Published On: Fri, May 30th, 2014

Mark Zuckerberg & Priscilla Chan Giving $120 Million To Help Improve San Francisco Schools

Allen & Co. Media And Technology Conference

Silicon Valley is increasingly doing its bit to help improve public infrastructure and key services in California to directly help those who are less fortunate.

In April we heard of billionaire Marc Benioff and his wife’s initiatives to improve access for children’s medical care in the Bay area with a donation of US$100 million to two children’s hospitals. A month later Benioff rounded up another US$10 million for a number of silicon valley tech firms to help fight poverty in San Francisco as well through his San Francisco Gives initiative. The SF Gives program has a target of raising as much as US$100 million eventually.

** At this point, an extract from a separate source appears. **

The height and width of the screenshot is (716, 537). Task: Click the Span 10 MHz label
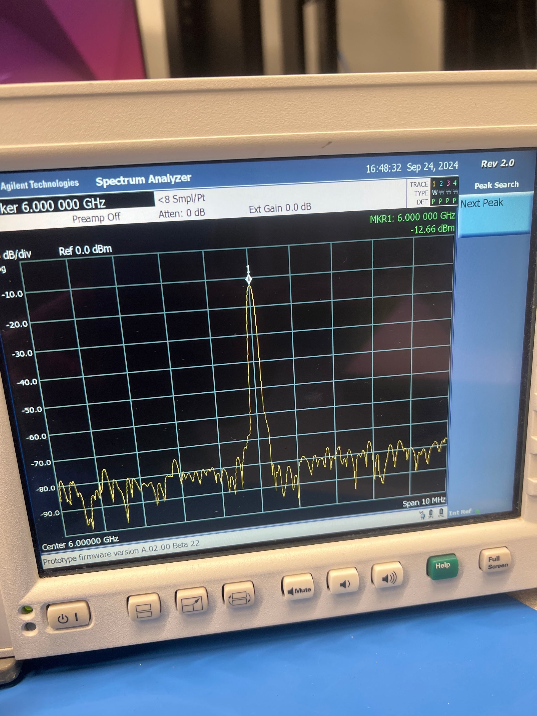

Now Mark Zuckerberg, who last year already gave about US$1 billion to the Silicon Valley Community Foundation for causes it would choose to select, this week announced on his Facebook page that he and his wife Priscilla Chan are going to donate US$120 million over the next five years directly to help schools in the San Francisco area.

Grants will be made to help provide computers and Internet access in public schools, as well as to help training teachers and bring on board parents to better keep students on track with their studies.

Zuckerberg commented on his Facebook page that “The Bay Area is one of the most prosperous places in the world, but there so many schools here that don’t have the resources they need.”

“Improving public education in our country and our community is something Priscilla and I really care about, and we want to change this.”

Zuckerberg started a similar initiative our years ago when he gave US$100 million to help improve schools in Newark, New Jersey. He admits that much of the work started in Newark is still something of a work in progress.

“The investments we’ve made are a drop in the bucket compared to the challenges schools face, ” Zuckerberg said of his New Jersey programme. “But we’ve seen that targeted investments can be catalysts for much bigger changes in communities.”